⟨
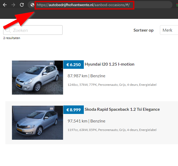Screen dimensions: 178x166
Task: Click the browser forward arrow
Action: 13,5
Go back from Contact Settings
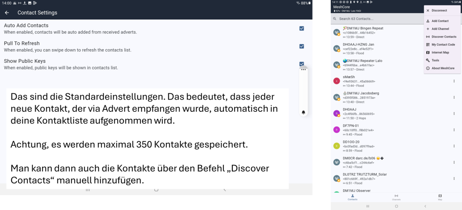The height and width of the screenshot is (210, 462). [x=7, y=13]
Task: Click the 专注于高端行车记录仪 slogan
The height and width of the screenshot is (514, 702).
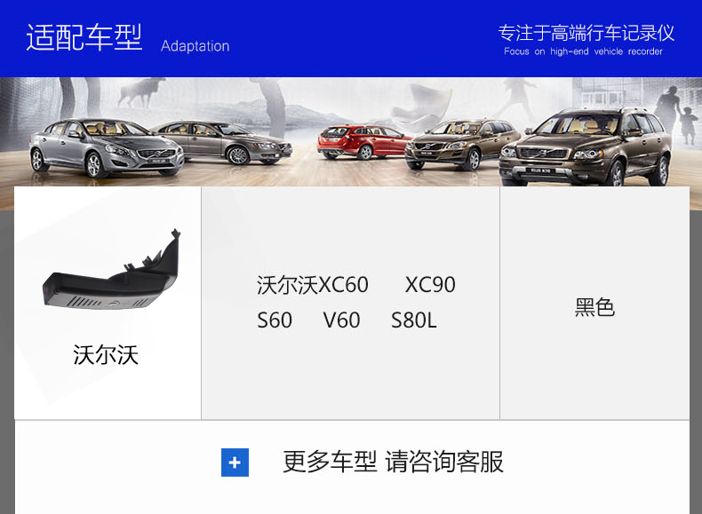Action: (x=586, y=33)
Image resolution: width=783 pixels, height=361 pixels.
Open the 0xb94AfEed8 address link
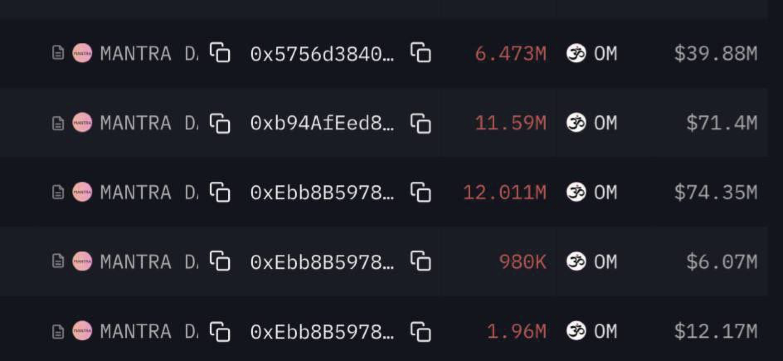click(322, 123)

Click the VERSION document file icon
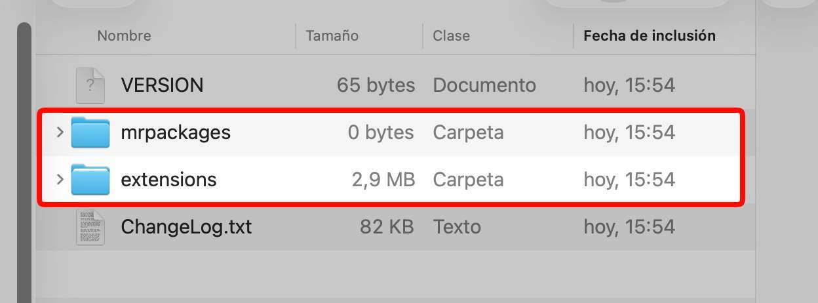[90, 85]
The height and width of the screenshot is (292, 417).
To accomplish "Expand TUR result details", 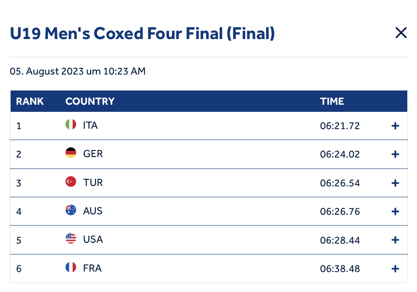I will click(x=395, y=183).
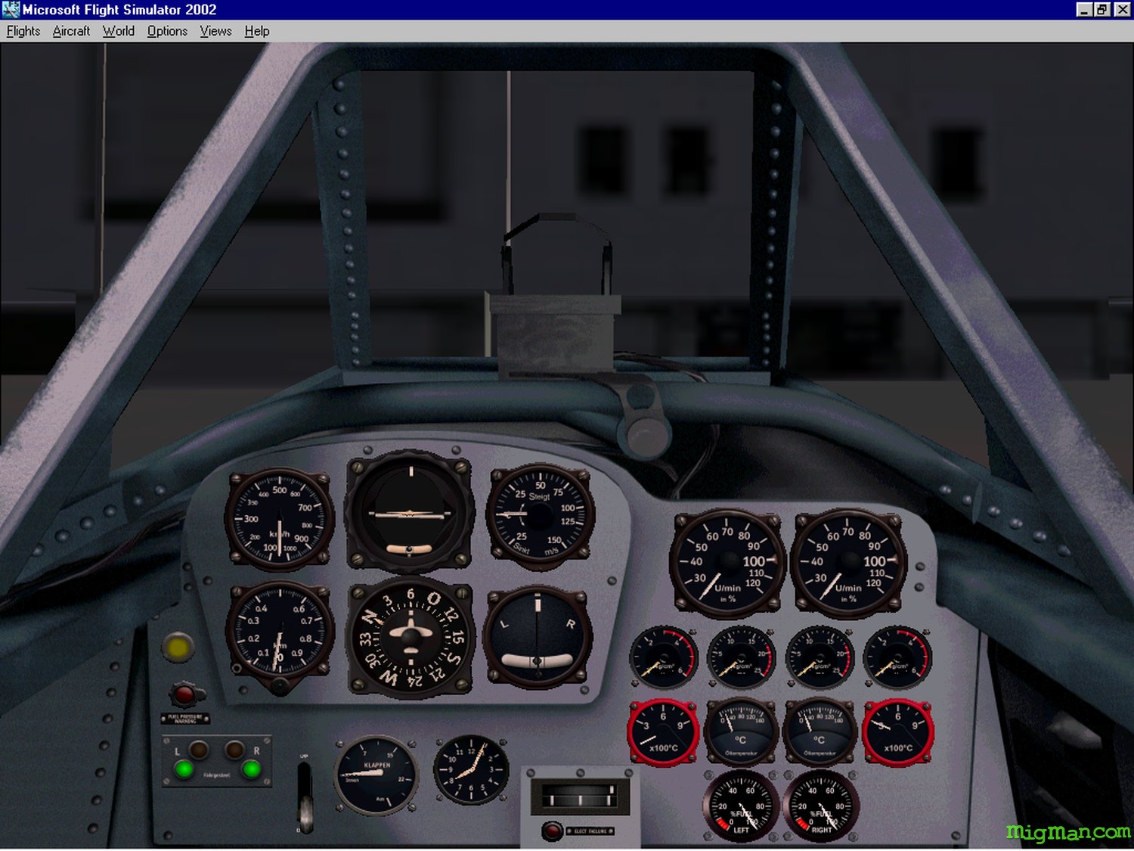Open the Views menu
The width and height of the screenshot is (1134, 851).
click(215, 31)
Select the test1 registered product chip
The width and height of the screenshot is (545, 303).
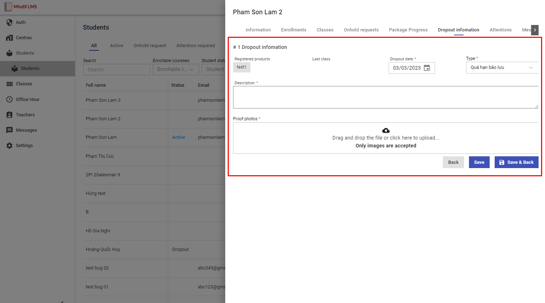(x=242, y=67)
⟩
■ Task prompt ■
Copy exactly the lines from the line holding "Select the test1 registered product chip" to the final line of the listing, and leave the pictures out.

■ Solution ■
Select the test1 registered product chip
The width and height of the screenshot is (545, 303).
(x=242, y=67)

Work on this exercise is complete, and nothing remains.